- Court: Oregon Court of Appeals
- Area(s) of Law: Criminal Law
- Date Filed: 05-18-2022
- Case #: A171236
- Judge(s)/Court Below: Pagán, J. for the Court; Mooney, P.J; & DeVore, S.J.
- Full Text Opinion
Defendant appealed a conviction of two counts of first-degree sexual abuse and one count of attempted second-degree rape. On appeal, Defendant assigned error to the trial court’s denial to merge Counts 5 and 6 and decision to impose compensatory fines. Defendant argued that, because the State needed to prove the elements of Count 6 to meet its burden for proving the lesser attempt of Count 5, merging these guilty verdicts was appropriate. ORS 161.067(1) provides, “When the same conduct or criminal episode violates two or more statutory provisions and each provision requires proof of an element that the others do not, there are as many separately punishable offenses as there are separate statutory violations.” See ORS 161.067(1). The Court reasoned that, even if they applied Defendant’s proposed analysis, the trial court correctly found the two convictions arose out of the same episode, involved two statutory violations, and each required proof of an element the other does not; therefore, merger was not required under ORS 161.067. Second, Defendant argued that the trial court erred when it imposed compensatory fines in the absence of economic damages.

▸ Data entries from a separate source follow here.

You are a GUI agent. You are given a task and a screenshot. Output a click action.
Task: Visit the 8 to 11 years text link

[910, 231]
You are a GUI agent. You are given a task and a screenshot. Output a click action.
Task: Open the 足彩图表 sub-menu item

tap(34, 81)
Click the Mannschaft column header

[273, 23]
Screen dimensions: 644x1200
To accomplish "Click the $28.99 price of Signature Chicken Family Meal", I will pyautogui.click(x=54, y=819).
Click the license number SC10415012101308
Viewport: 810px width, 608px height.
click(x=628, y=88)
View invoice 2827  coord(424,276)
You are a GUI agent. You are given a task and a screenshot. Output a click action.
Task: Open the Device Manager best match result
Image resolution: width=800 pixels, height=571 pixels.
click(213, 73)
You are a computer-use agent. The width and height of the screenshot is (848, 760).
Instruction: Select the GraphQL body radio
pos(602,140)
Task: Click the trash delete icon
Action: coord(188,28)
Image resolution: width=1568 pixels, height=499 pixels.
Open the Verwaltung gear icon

Loss of reputation is considered “economic damages,” when the damages are objectively verifiable. See ORS 137.103(2); ORS 31.705(2)(a). The Court reasoned that, because the State simply informed the trial court that the victim had suffered an abstract loss of reputation rather than offering evidence of economic damages, it was an error for the trial court to impose compensatory damanges. Affirmed the trial court’s decision denying merger; Reversed and remanded the section of the judgment awarding compensatory fees.